Republicans are hopeful that the current issues showing up as top concerns in polls — immigration and cost-of-living, especially — are a lot more favorable to Trump.

Trump called into a campaign event at a Black barbershop in Atlanta on Wednesday to tick off a list of pre-pandemic accomplishments during his presidency — increased HBCU funding is a go-to, along with a historic low unemployment rate among Black people that’s since been surpassed under Biden — and introduce new policy aspirations. “I just came up with the concept, no tax on tips.”

But there were also signs at the event that bolstered Warnock’s case that Black voters remember Trump’s low moments and “are concerned about their democracy” — a major Biden theme that some Democrats want to de-emphasize.

Panelist Marc “KD” Boyd, 46, who runs a non-profit meant to empower young people, suggested Trump could be the wrong fit for Black voters who are growing disenchanted with Democrats.

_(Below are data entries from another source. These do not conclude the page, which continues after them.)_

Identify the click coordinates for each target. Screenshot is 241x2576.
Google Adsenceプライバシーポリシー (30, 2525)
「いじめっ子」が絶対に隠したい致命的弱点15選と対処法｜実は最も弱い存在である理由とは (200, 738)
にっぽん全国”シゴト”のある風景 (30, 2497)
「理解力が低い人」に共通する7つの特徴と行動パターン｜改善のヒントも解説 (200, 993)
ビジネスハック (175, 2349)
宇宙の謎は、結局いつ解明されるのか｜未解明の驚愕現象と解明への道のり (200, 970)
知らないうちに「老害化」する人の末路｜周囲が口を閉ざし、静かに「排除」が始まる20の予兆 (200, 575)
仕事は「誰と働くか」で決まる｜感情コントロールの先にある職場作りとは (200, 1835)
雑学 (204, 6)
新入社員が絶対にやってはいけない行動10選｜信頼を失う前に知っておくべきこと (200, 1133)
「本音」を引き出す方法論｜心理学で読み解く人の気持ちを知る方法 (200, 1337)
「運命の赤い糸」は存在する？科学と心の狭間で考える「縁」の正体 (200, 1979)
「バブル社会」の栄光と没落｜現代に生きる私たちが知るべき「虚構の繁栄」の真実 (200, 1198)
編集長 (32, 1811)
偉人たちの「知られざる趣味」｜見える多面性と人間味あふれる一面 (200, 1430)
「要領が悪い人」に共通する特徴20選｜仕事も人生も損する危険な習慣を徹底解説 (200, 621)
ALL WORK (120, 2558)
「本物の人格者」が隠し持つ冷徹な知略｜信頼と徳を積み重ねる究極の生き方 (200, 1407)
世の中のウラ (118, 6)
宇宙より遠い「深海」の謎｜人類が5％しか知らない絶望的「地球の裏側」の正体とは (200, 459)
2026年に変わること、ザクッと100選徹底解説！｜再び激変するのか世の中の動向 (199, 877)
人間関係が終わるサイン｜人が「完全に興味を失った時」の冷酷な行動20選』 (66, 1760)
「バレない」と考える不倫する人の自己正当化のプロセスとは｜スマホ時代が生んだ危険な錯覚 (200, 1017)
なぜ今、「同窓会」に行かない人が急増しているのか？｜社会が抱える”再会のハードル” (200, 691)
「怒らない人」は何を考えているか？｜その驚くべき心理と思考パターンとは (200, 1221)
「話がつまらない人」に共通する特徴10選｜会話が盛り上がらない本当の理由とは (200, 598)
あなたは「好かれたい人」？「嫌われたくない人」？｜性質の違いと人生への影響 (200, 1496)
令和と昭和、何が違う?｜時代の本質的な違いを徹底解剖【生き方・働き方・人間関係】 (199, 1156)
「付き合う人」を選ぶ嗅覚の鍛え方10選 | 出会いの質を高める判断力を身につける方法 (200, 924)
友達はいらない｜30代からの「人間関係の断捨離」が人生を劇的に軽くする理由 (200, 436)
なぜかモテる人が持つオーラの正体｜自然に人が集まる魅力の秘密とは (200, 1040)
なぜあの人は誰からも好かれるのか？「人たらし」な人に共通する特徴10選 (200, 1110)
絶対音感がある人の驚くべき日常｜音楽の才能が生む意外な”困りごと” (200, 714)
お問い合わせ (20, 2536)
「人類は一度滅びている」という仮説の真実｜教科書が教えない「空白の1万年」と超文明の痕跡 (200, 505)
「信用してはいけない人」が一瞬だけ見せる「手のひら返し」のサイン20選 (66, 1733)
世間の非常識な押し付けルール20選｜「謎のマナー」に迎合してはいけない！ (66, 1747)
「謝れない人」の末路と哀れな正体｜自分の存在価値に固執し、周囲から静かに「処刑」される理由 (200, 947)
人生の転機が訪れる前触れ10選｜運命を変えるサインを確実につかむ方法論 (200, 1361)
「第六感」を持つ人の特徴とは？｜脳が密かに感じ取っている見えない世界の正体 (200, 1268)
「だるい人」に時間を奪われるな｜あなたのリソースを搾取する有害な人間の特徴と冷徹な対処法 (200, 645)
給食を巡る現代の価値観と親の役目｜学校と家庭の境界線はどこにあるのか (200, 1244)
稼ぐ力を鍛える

“Trump might not be the messenger for Republicans to be able to get to these Black people that are now waking up and leaving the Democratic Party,” he said.

One of the “obvious” reasons he named: Jan. 6, an event that features in Biden campaign ads and speeches.

Later, Boyd told Semafor Republicans would have a “better shot” with Nikki Haley or members of Congress like Byron Donalds and Wesley Hunt, who hosted the event, as the face of the party.

“I think there’s a larger amount of Black people open to Republican ideals that’s just not open to him,” he said.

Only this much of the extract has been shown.